5. Regulation as a service: Easy compliance for a partner
Embedded finance also presents new challenges in terms of compliance. In such transactions, where parties operate through non-banking applications, they may be new to financial regulations, meaning the compliance requirements associated with them. Financial institutions can use this as a platform for offering compliance as a service, thereby allowing them to guide their partners to overcome the complexities of regulations in those areas.
Tackling key compliance domains
- AML: Embedded finance solutions can automatically screen transactions to spot suspicious activity, allowing third-party platforms to stay on the right side of the AML regulation without having to develop an in-house solution.
- KYC: FIs can integrate KYC compliance into their APIs so that a non-banking platform may be able to verify identities at the time of user onboarding. This becomes more relevant to fintech and e-commerce platforms that handle frequent transactions.
- GDPR and Data Privacy: Financial institutions can directly integrate data privacy measures into their payment solutions, thus ensuring compliance with GDPR and other data protection regulations. This provides an additional layer of data security to partners, reassuring customers that their information is handled securely.
Compliance as an embedded service from FIs makes them very valuable partners to non-banking platforms, thereby reducing regulatory risk for them and enabling them to focus on growth and customer engagement.
6. Security in Embedded Finance
As embedded finance expands the digital landscape, security becomes paramount. Financial institutions (FIs) and technology providers must prioritize robust security measures to safeguard user data and transactions.
To mitigate risks:
- Strong Encryption: Encryption of sensitive data both at rest and in transit.
- Robust Authentication: Two factor or Multi-factor authentication (MFA) is essential to verify user identity.
- Advanced Fraud Detection: AI-powered tools to proactively identify and prevent fraudulent activities.
- Regular Security Audits: Continuous monitoring and testing that ensure system integrity.

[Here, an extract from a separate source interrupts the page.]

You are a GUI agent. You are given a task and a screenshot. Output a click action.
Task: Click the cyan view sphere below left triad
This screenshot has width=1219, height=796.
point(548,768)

- Compliance with Standards: Adherence to industry standards like PCI DSS and GDPR guarantees security best practices.
- Secure API Design: APIs are built with strong authentication, authorization, and rate limiting to prevent misuse.
The following steps can ensure users are protected:
- Secure Transactions: Advanced security protocols safeguard every transaction.

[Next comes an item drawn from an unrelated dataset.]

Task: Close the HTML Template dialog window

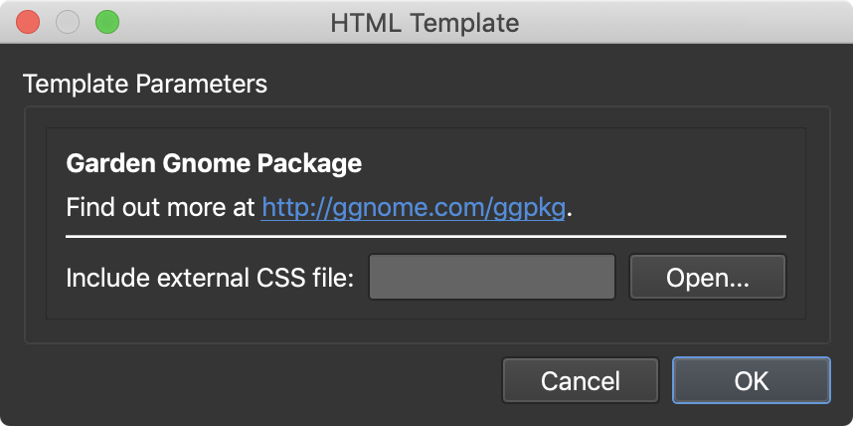Action: coord(29,22)
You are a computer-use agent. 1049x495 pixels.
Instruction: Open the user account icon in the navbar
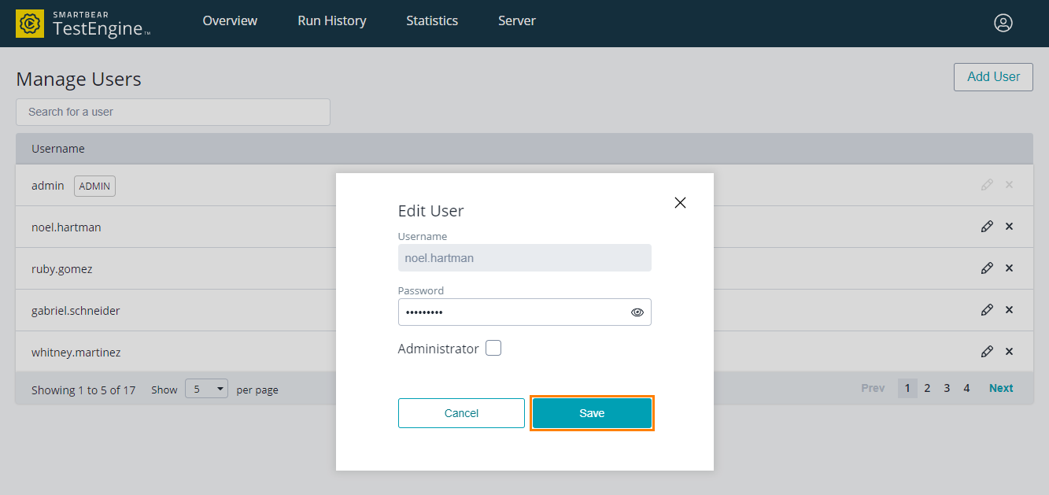pos(1003,23)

- Data Privacy: User data is treated with utmost confidentiality and privacy.
- Regular Security Updates: Systems are constantly updated to address vulnerabilities.

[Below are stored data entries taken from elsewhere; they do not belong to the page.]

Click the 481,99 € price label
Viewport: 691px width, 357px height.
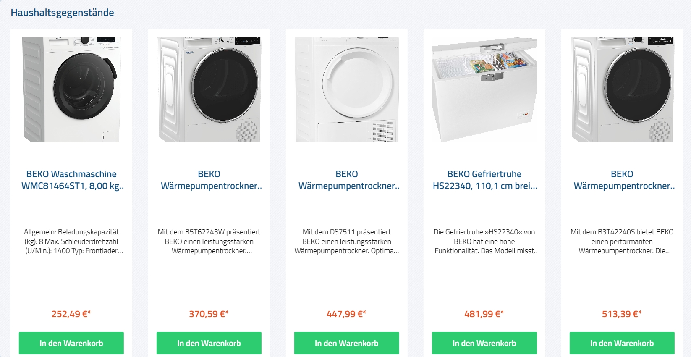pos(484,314)
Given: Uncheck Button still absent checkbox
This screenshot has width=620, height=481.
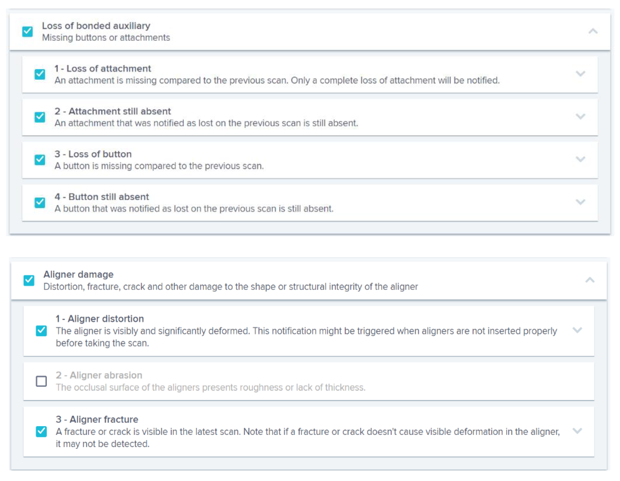Looking at the screenshot, I should pyautogui.click(x=40, y=203).
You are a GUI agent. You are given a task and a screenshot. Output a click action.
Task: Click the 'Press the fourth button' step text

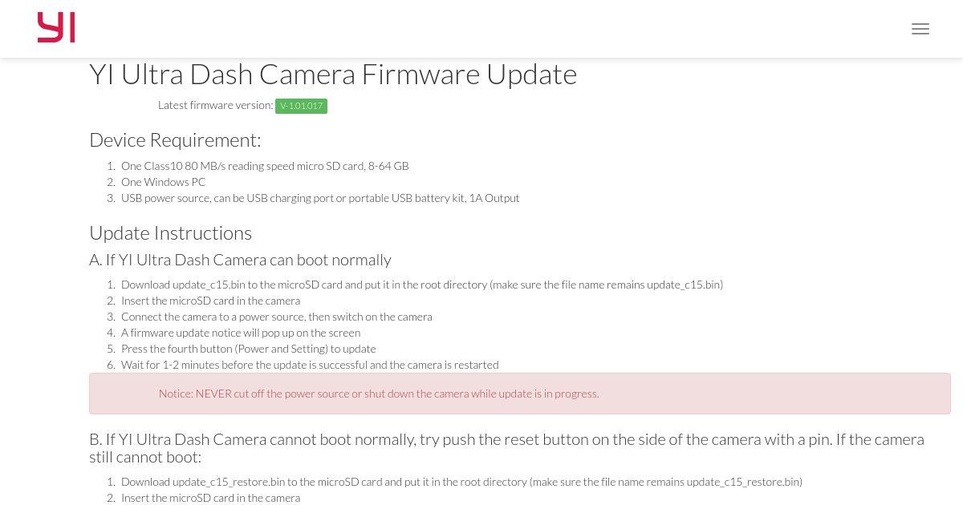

- Transparent Security Practices: Clear communication with users that builds trust.
By prioritizing security, embedded finance can deliver a seamless and secure user experience.
Conclusion: Building the Future of Finance in a Digital-First World
Embedding finance in payments isn't just a technical upgrade but a paradigm shift on how financial institutions are working with their customers and partners. This shift enables a connected digital economy that comes with benefits including:
- Improved customer journeys,
- Tailored domain-specific solutions,
- API monetization,
- Personalized financial product offerings, and
- Compliance-as-a-service.
FI have a strategic opportunity to stay relevant in a rapidly growing digital world. It creates new revenue streams, strengthens customer loyalty, and even provides a competitive edge by differentiating from traditional banking services.
The Future of Embedded Finance
To fully realize the potential of embedded finance, FIs need to concentrate on scalable, adaptable, and secure solutions that satisfy the changing needs of users. As we move forward, future innovations, such as IoT integration, biometric payments, and AI-driven recommendations, will further propel the industry forward. By leading in embedded finance, financial institutions can not only meet but exceed the expectations of their digital-first customers, ensuring sustainable growth in the payments industry.